We live in a world that tells us to earn rest, to earn joy, to earn intimacy. We’re constantly taught to chase goals, fix flaws, and check boxes but we forget to play. We forget to flirt. We forget to lick the spoon.
Trying something new together, especially something as simple and fun as sharing dessert, pulls you right back into the present. Novelty wakes up the senses. The brain lights up. You remember that the person across the table isn’t just your partner they’re the same person who once made your pulse race with a single look.
Dessert isn’t just food it’s a metaphor for indulgence. For sweetness. For slowing down enough to taste your life again.
Flavors of Connection
Here’s the truth about long-term love: it’s not the big gestures that keep desire alive it’s the tiny, intentional acts of curiosity.
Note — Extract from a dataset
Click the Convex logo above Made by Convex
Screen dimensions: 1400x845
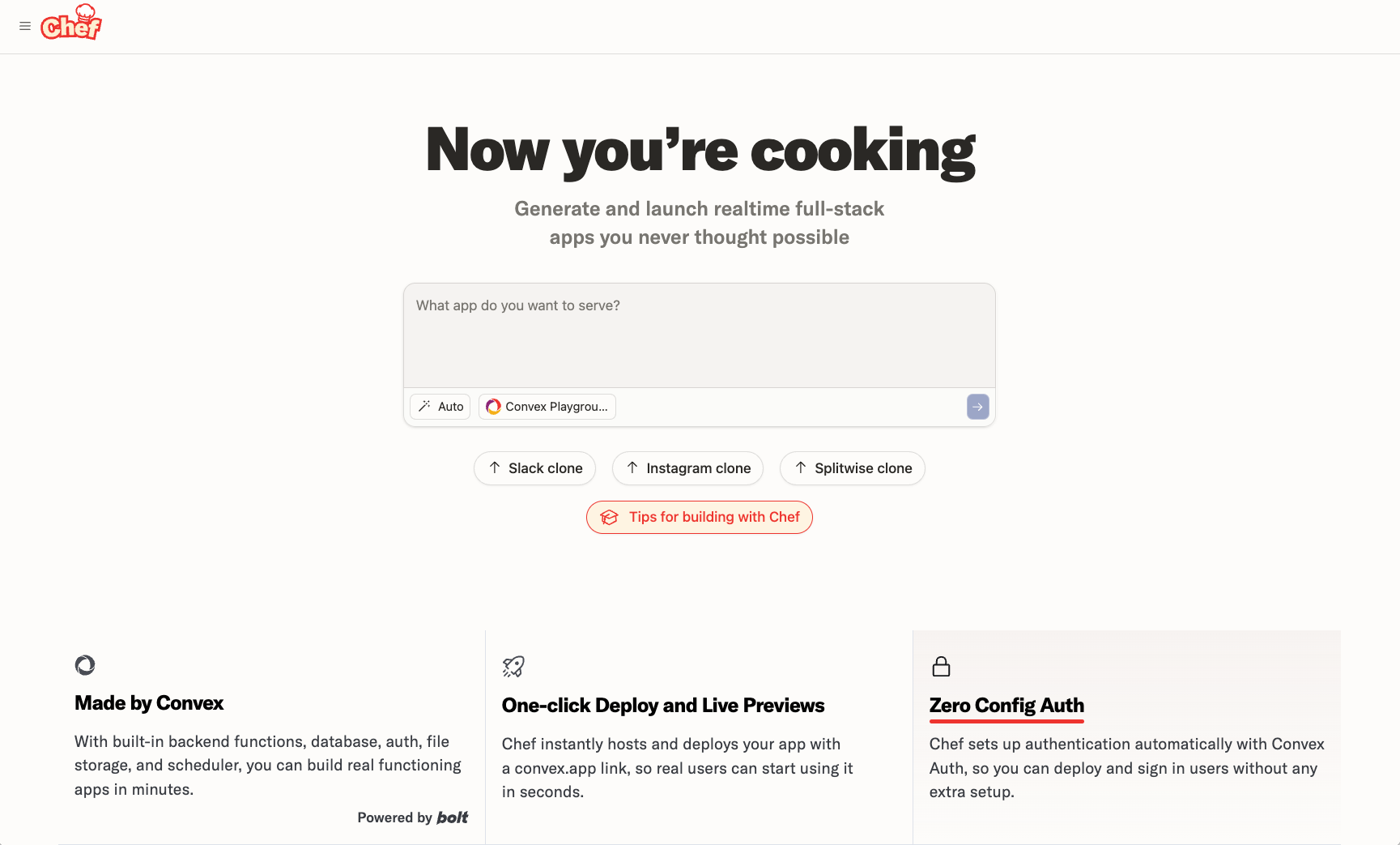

So why not make Dessert Day a reason to try something new?
🍨 Dessert Flight for Two
Eat dinner at home, then go out just for dessert. Order three different things. Feed each other bites. Talk about what you taste sweet, salty, creamy, bold. It’s not about the food; it’s about discovery.
🥧 Bake Together
Throw on aprons, skip the clothes if you want, and turn your kitchen into a playground. Let things get messy. Steal tastes of batter. Laugh when the flour explodes everywhere. Sensuality lives in the silly moments as much as the sexy ones.
🍓 Flavored Fun
If you want to turn things up, experiment with flavored creams or edible oils (the body-safe kind, of course). Apply it where you crave touch and add a blindfold for surprise. Dessert doesn’t always come on a plate. 😉
The point isn’t to make it perfect, it’s to make it memorable. To reintroduce your senses to the joy of tasting, touching, and being present with your partner.
When we explore new “flavors” together, we wake up something ancient and human in ourselves: curiosity.
Indulgence Without Guilt
Pleasure has somehow become a guilty word, especially for women. We’re taught that enjoying ourselves too much whether it’s food, sex, or self-care makes us indulgent, lazy, or vain.
But here’s the twist: pleasure and self-love aren’t luxuries. They’re vital signs.
When you let yourself enjoy something really enjoy it, you teach your brain that joy is safe. You tell your nervous system, “I’m allowed to relax. I’m allowed to receive.”
That’s where desire lives not in perfection, but in permission.
You don’t need to be twenty-one with abs and endless energy to feel sexy. You just need to be here in your body, in the moment, letting life taste sweet again.
So go ahead. Eat the cheesecake. Buy the silk robe. Say yes to dessert and to yourself.
The Recipe for Sweetness
The best relationships aren’t about always being on fire they’re about remembering how to keep the pilot light burning.
That first kiss with Jay taught me something that still holds true years later: it’s not about chasing the new, it’s about creating newness together.
Love evolves, bodies change, life gets complicated but there’s always room for a little sweetness. Every time you try something new, laugh over something silly, or share a bite of something decadent, you’re reminding each other:
“Hey, we’re still here. Still choosing each other. Still hungry for life.”
Connection doesn’t have to be heavy it can be as light as whipped cream and just as satisfying.
So this National Dessert Day or any day, really skip the guilt, skip the perfection, and maybe even skip dinner. Go straight to dessert. Taste something new. Savor the sweetness you’ve built together.
Because love, like dessert, isn’t meant to be rationed. It’s meant to be enjoyed.